Just one case in point that won’t mean anything to anyone but a dedicated watcher/follower of the Tour: During Saturday’s stage, Lance Armstrong’s team collapsed. Everyone knows that now, because both Lance and smart commentators have been talking about it ever since the stage was over (Lance’s take in a post-race interview: “It was a bad day for the team.”).

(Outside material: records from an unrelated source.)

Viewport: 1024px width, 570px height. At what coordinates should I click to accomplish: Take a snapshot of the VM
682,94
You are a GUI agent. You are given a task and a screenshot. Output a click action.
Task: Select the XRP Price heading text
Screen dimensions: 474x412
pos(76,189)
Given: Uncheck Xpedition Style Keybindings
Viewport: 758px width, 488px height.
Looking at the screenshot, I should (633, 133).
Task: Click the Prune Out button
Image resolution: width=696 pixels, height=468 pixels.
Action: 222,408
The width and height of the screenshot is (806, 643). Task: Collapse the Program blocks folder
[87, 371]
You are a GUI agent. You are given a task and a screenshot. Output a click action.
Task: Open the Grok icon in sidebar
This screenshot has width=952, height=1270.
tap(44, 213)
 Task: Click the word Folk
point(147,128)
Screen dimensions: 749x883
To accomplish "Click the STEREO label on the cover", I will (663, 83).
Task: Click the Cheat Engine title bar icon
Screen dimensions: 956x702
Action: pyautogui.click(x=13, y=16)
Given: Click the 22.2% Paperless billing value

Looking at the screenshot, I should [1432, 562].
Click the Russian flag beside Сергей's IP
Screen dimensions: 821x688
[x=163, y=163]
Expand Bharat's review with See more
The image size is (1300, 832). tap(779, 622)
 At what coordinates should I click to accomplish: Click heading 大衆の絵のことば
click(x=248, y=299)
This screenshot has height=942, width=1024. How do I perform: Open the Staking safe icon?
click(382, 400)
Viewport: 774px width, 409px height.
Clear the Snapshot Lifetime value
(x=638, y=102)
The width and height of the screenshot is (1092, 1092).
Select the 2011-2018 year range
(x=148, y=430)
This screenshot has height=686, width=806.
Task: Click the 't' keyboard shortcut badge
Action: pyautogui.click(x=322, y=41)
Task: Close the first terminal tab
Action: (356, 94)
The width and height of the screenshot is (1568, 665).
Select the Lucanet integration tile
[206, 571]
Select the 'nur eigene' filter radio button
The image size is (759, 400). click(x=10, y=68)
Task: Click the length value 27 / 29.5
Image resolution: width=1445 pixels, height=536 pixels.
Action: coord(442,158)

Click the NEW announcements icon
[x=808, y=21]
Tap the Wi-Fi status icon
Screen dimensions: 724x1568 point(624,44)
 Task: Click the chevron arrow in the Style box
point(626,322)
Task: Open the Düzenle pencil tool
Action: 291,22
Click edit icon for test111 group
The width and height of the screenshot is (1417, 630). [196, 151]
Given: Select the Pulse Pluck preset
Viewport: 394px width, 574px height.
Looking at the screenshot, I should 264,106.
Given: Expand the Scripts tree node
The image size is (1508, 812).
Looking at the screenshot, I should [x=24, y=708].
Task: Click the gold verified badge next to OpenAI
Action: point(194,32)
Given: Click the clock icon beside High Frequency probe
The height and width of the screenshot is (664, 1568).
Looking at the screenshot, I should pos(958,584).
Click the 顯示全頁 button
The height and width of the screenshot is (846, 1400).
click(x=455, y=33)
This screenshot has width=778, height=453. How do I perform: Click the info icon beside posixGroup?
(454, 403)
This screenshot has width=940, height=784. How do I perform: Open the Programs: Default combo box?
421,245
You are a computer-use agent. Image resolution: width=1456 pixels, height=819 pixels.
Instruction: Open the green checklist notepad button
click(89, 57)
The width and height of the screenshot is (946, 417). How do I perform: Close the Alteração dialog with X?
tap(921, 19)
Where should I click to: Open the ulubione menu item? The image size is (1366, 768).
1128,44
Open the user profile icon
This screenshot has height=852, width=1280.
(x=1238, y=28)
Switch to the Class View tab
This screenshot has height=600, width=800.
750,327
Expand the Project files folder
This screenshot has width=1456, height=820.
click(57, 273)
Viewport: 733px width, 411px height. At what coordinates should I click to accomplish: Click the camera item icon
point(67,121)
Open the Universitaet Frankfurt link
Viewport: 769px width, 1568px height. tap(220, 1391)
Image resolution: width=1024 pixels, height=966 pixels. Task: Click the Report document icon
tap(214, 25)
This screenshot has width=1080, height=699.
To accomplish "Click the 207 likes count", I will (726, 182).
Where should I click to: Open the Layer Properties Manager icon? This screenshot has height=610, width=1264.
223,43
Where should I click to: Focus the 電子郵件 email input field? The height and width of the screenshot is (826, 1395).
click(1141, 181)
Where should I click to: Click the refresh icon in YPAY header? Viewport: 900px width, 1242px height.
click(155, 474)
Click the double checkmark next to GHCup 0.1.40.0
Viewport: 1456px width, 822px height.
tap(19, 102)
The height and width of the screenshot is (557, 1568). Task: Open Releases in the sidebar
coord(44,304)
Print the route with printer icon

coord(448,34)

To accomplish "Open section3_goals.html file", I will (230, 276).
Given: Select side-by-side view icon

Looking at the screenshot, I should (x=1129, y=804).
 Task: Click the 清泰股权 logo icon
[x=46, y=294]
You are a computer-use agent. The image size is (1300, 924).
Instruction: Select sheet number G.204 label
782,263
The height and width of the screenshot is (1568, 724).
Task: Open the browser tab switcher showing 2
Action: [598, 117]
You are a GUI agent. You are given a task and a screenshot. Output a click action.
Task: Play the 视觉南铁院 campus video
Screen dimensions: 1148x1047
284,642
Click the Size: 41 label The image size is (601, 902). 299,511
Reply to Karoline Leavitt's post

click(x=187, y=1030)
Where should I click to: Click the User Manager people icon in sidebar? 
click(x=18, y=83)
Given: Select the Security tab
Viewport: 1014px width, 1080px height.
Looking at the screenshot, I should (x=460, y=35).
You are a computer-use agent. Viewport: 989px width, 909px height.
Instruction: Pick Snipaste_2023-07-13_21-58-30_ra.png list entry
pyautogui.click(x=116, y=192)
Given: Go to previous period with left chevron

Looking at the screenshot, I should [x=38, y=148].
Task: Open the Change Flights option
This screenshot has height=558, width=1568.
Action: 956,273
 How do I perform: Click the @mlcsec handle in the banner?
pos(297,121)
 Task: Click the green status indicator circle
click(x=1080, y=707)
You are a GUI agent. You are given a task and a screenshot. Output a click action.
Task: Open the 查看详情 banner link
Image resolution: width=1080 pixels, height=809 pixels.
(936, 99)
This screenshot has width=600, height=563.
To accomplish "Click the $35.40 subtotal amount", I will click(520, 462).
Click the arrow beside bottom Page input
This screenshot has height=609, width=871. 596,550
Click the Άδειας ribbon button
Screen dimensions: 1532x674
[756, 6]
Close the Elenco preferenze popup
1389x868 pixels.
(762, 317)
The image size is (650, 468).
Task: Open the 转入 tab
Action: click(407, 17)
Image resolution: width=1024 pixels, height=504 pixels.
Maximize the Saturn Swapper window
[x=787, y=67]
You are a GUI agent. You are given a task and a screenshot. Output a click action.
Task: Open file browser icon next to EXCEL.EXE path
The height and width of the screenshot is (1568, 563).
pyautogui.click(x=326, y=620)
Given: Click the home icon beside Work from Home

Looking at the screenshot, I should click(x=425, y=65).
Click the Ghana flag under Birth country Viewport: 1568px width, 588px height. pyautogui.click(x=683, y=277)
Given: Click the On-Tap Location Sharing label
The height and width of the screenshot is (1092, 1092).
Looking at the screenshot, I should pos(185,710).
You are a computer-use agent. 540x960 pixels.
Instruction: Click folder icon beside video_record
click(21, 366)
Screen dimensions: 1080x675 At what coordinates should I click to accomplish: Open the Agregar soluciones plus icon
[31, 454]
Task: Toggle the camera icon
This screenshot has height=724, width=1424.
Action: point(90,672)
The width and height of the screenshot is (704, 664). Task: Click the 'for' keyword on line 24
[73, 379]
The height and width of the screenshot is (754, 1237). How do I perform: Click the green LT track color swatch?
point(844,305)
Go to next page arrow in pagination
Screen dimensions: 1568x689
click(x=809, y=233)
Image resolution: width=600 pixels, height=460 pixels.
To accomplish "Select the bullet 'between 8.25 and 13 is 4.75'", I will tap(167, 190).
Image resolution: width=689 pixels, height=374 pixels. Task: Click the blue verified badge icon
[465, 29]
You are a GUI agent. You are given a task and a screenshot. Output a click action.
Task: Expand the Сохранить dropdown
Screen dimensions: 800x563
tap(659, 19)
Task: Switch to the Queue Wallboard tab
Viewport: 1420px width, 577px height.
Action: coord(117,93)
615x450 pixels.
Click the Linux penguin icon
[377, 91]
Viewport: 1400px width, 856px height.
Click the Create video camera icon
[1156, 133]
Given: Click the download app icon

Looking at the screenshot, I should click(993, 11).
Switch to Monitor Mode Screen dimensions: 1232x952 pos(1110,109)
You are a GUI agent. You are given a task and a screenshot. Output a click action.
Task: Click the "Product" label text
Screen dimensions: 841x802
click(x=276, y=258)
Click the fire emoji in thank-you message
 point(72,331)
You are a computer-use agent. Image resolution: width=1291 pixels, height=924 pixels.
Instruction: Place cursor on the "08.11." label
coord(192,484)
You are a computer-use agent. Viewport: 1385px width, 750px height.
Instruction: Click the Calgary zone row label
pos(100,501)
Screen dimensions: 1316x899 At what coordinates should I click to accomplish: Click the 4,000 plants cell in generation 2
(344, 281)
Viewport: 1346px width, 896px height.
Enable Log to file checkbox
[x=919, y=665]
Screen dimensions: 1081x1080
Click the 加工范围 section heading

But while the saga was unfolding — when the OLN guys had this amazing drama right in front of them — they apparently had no idea what was going on. What a viewer saw was Armstrong alone in a large group of riders from other teams who freely took turns attacking him (trying to get away from Armstrong by making sudden rapid accelerations ahead of his group); he was left to respond himself to every challenge, which involved “covering” the attack, or matching the quick accelerations of his rivals to make sure they didn’t get away. The disappearance of all of Armstrong’s teammates, who ordinarily would play a role in covering the moves from other teams, was stunning and recalled his very tough 2003 Tour, when he was repeatedly left by himself to deal with a rather large and very hostile group of competitors.

Sherwen and Liggett picked up on the attacks, because that’s what the pictures showed. But about the more important development that wasn’t on camera, they said nothing. The equivalent in baseball announcing terms would be if the announcer decided to tell you only what he saw happening at home plate. A lot of what’s important in a game happens right there. But you only see the game if you take in the rest of the field.

That’s all. That’s the end of this OLN complaint and this broadcasting day.